In a situation where I had information withheld from me: initially I’d felt hurt and irritated that information was withheld. But I recognised while they were not honest with me, in this circumstance they were also not honest with themselves as a shield from feeling hurt. I decided not to confront and approach it with understanding. On reflection I’m grateful to have let my feelings go and prioritise compassion.
I don’t seem to hold culture close to my personal identity, my culture would mostly be what I’ve subliminally absorbed from my parents. I grew up in Auckland and my parents are from China, I would say through advice and hearing their stories they’ve influenced values in me such as self-reliance, determination, and generosity. In relation to identity, my family has influenced an appreciation for good food and for sharing it. Their manner of showing affection is often unspoken and it took me a long time to realise sharing a meal together is a way they express care. Outside of family, I am indebted to my friends for inspiring a love for adventure, authenticity, and great kindness.

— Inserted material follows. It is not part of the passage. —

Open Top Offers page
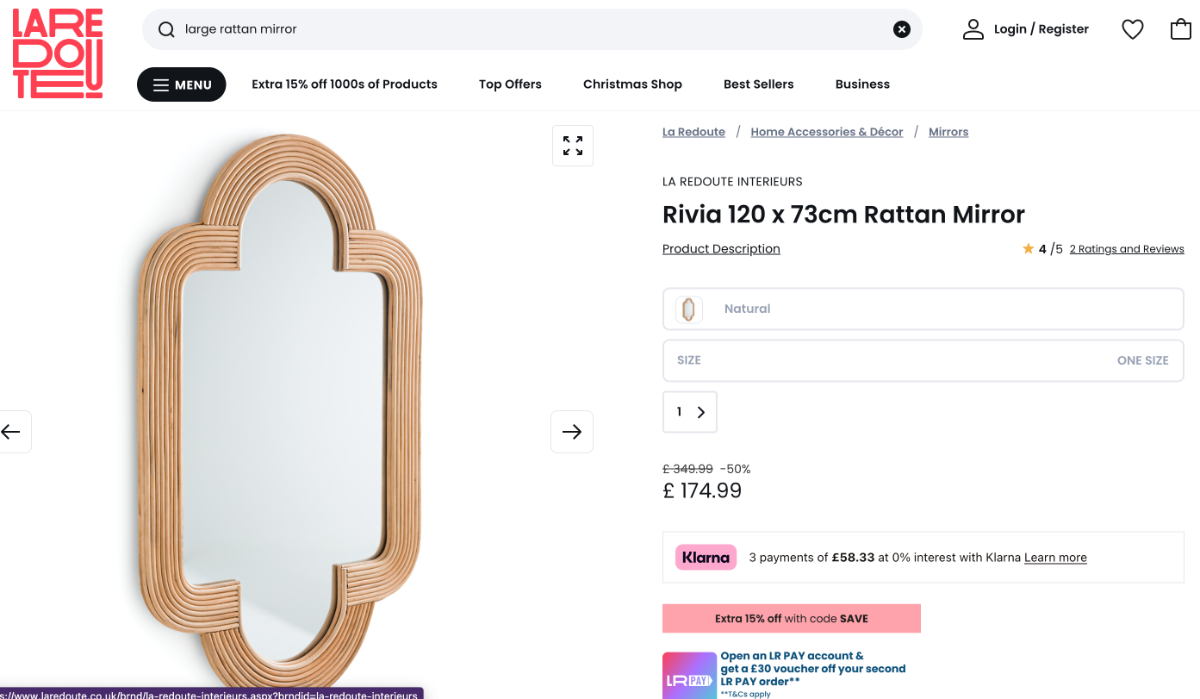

My VIA signature strengths are...
In the past I’ve had a dear teacher tell me I limit myself by having my ‘black thinking hat’ on too soon and for too long. I have tended to be critical about ideas before giving it a chance or a try. Over the years I’ve tried to consciously rewire my mind to not dismiss ideas before exploring it, even if it’s a little. Sometimes the ‘black hat’ creeps in without notice and I have to step back and reassess if it is affecting myself or others. Another limitation is that I am naturally withdrawn and quiet, it takes a lot of energy to put myself out there and to be bold. I believe this can be easier with practice.
In a group work setting with a fast approaching deadline: there was resistance from the team and I was realising I could not meet the deadline on my own effort. A strategy employed at the time was to set up a meeting where we defined the outcomes we needed to hit and then breaking these outcomes up into small digestible tasks.